Comment 1 mhou 2023-06-29 07:47:24 UTC
This triggers an extended issue where ovs-appctl bond/show does not match the value ovs-appctl bond/hash queries after setting bond-rebalance-interval=0 to bond-rebalance-interval=1000

[root@hp-dl388g10-03 ovs_bond_function]# ovs-vsctl set port balance-tcp other_config:bond-rebalance-interval=0
[root@hp-dl388g10-03 ovs_bond_function]# ovs-vsctl list port balance-tcp
_uuid               : 8270104e-8d85-4b0b-9dcd-067a2b7f4969
bond_active_slave   : "3c:fd:fe:bd:1c:a4"
bond_downdelay      : 0
bond_fake_iface     : false
bond_mode           : balance-tcp
bond_updelay        : 0
cvlans              : []
external_ids        : {}
fake_bridge         : false
interfaces          : [2f8df384-e862-4dc7-854c-6d3e3abe1914, 81b7adfa-af28-4066-a9cb-5a54a6259835]
lacp                : active
mac                 : []
name                : balance-tcp
other_config        : {bond-rebalance-interval="0"}
protected           : false
qos                 : []
rstp_statistics     : {}
rstp_status         : {}
statistics          : {}
status              : {}
tag                 : []
trunks              : []
vlan_mode           : []
# ovs-vsctl set port balance-tcp other_config:bond-rebalance-interval=1000
# ovs-vsctl get port balance-tcp other_config
{bond-rebalance-interval="1000"}
# ovs-appctl bond/hash 00:de:ad:96:02:02
40
# ovs-appctl bond/hash 00:de:ad:96:02:12
161
# ovs-appctl bond/show
---- balance-tcp ----
bond_mode: balance-tcp
bond may use recirculation: yes, Recirc-ID : 1
bond-hash-basis: 0
lb_output action: disabled, bond-id: -1
updelay: 0 ms
downdelay: 0 ms
next rebalance: 725 ms
lacp_status: negotiated
lacp_fallback_ab: false
active-backup primary: <none>
active member mac: 3c:fd:fe:bd:1c:a4(ens4f0)

member ens4f0: enabled
  active member
  may_enable: true
  hash 162: 1514807 kB load

member ens4f1: enabled
  may_enable: true
  hash 58: 1511342 kB load


check the ovs-vswitchd.log and found the hash id same with ovs-appctl bond/show but not equal ovs-appctl bond/hash
2023-06-29T07:46:28.173Z|00437|bond|DBG|bond balance-tcp: ens4f1 3028455kB (h58: 3028455kB + h224: 0kB), ens4f0 3020699kB (h162: 3020699kB)
2023-06-29T07:46:29.179Z|00438|bond|DBG|bond balance-tcp: ens4f1 3036464kB (h58: 3036464kB + h224: 0kB), ens4f0 3031085kB (h162: 3031085kB)
2023-06-29T07:46:30.179Z|00439|bond|DBG|bond balance-tcp: ens4f1 3033405kB (h58: 3033405kB + h224: 0kB), ens4f0 3025485kB (h162: 3025485kB)
2023-06-29T07:46:31.179Z|00440|bond|DBG|bond balance-tcp: ens4f1 3027718kB (h58: 3027718kB + h224: 0kB), ens4f0 3026777kB (h162: 3026777kB)
2023-06-29T07:46:32.179Z|00441|bond|DBG|bond balance-tcp: ens4f0 3027846kB (h162: 3027846kB), ens4f1 3024283kB (h58: 3024283kB + h224: 0kB)
2023-06-29T07:46:33.179Z|00442|bond|DBG|bond balance-tcp: ens4f1 3026467kB (h58: 3026467kB + h224: 0kB), ens4f0 3025002kB (h162: 3025002kB)

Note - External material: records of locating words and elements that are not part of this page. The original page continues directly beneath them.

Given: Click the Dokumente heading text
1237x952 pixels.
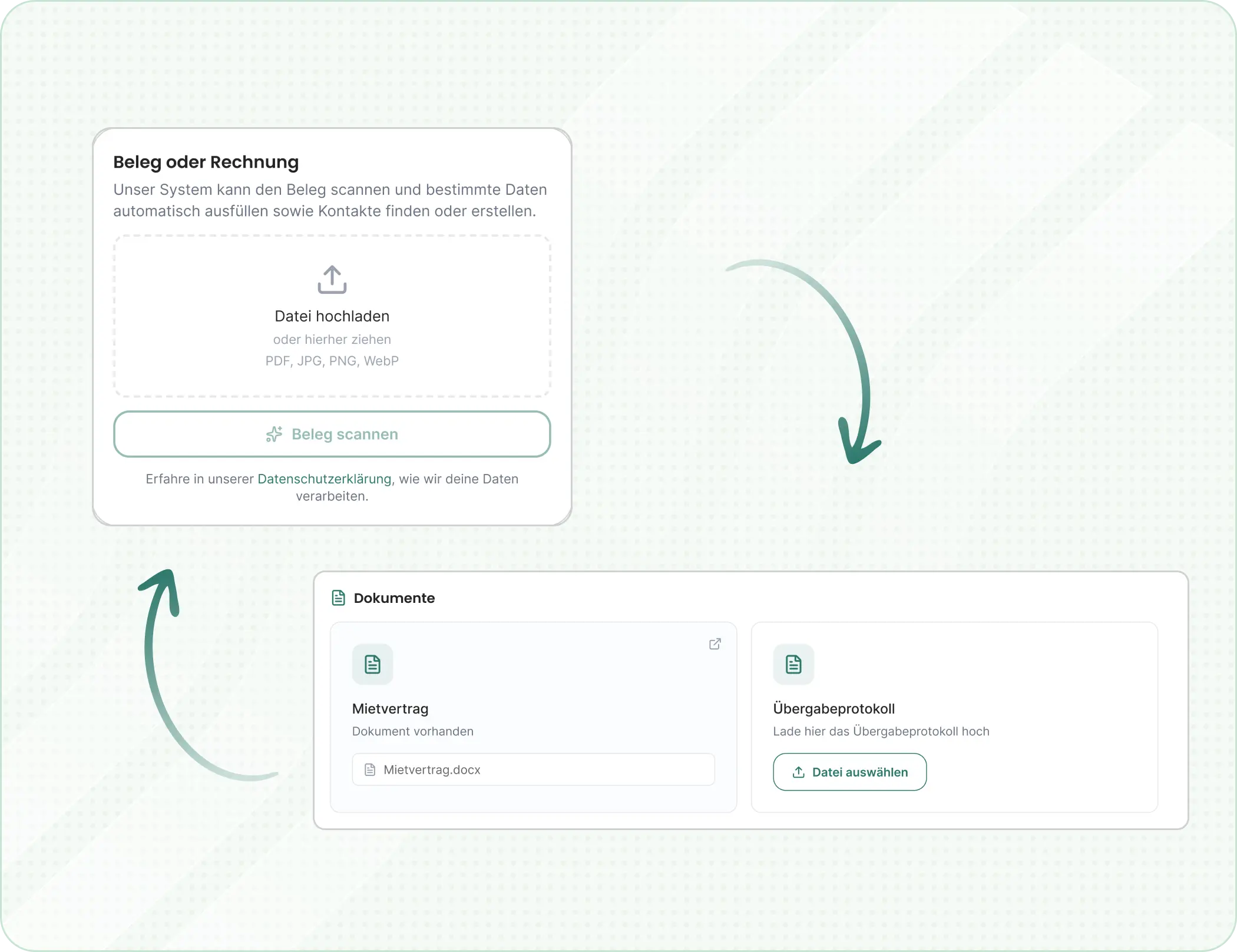Looking at the screenshot, I should click(x=394, y=598).
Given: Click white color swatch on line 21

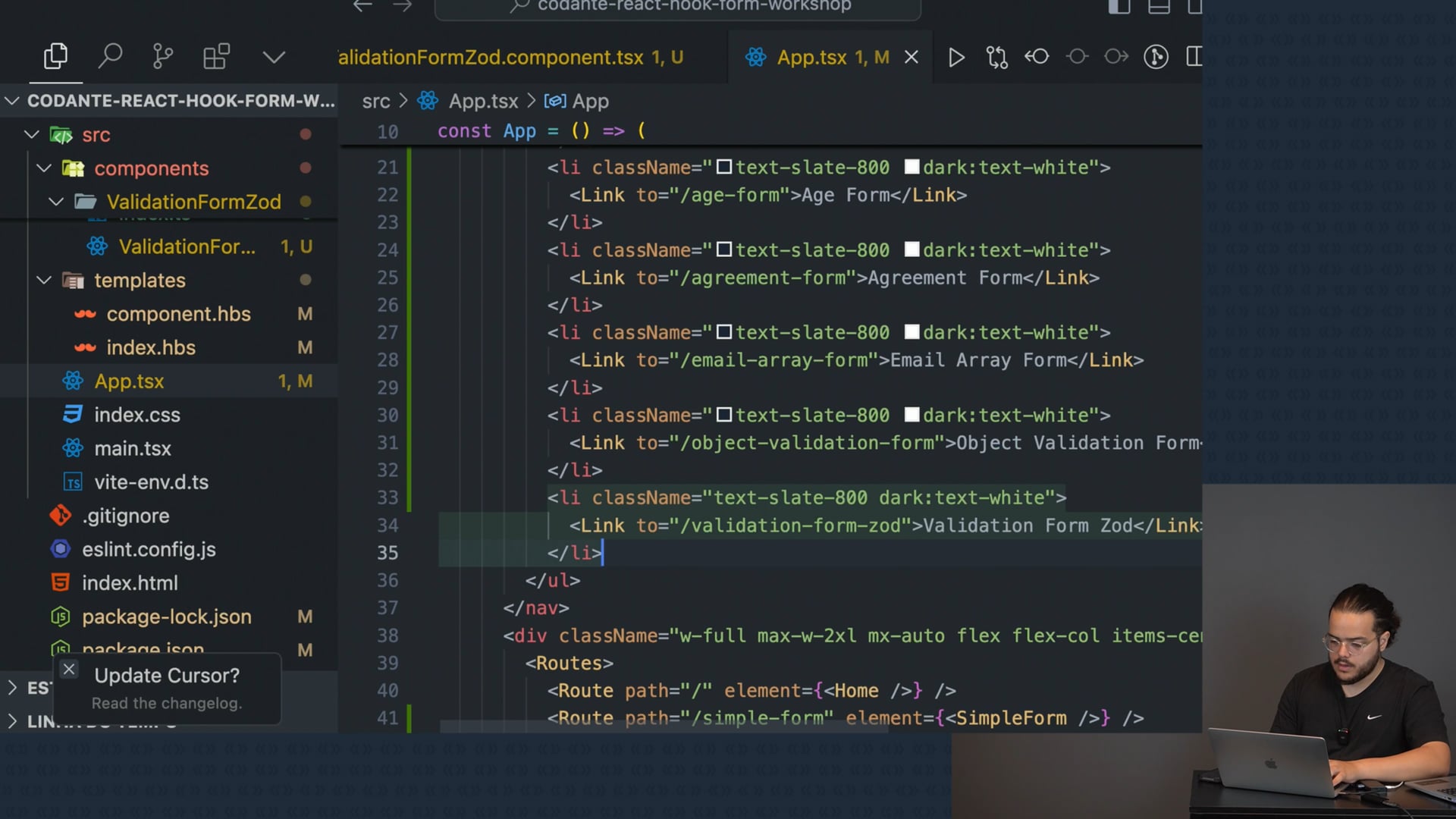Looking at the screenshot, I should tap(912, 167).
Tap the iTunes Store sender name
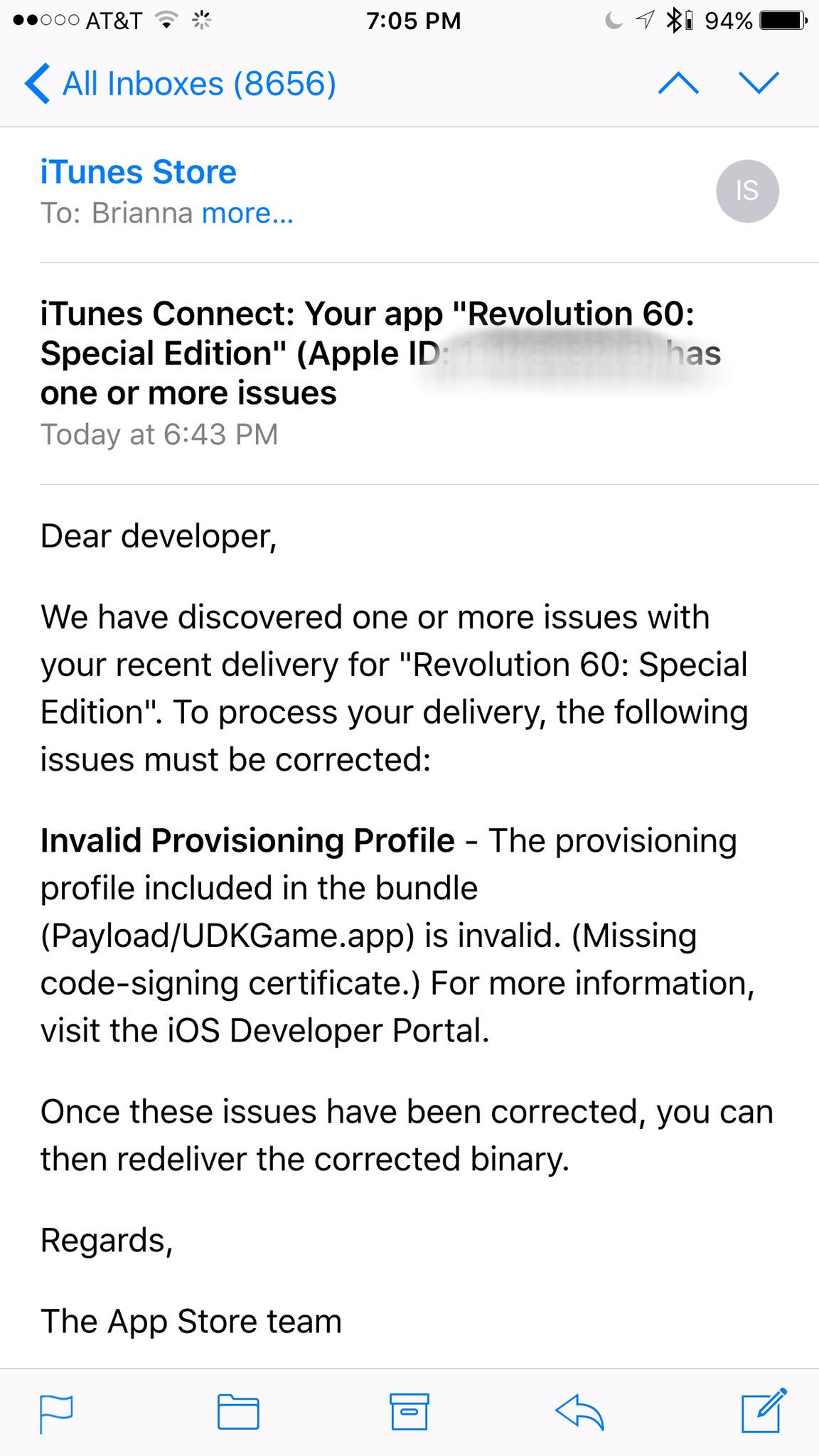 138,172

Comment 2 Mike Pattrick 2023-06-29 13:44:40 UTC
We do not print out the hash values when rebalance interval is zero intentionally.

This is the logic we use to decide if we will print this information:

>     return bond->rebalance_interval                                             
>         && (bond->balance == BM_SLB || bond->balance == BM_TCP)                 
>         && !(bond->lacp_fallback_ab && bond->lacp_status == LACP_CONFIGURED);

 If this is a desired feature, than please reopen this bug as a RFE.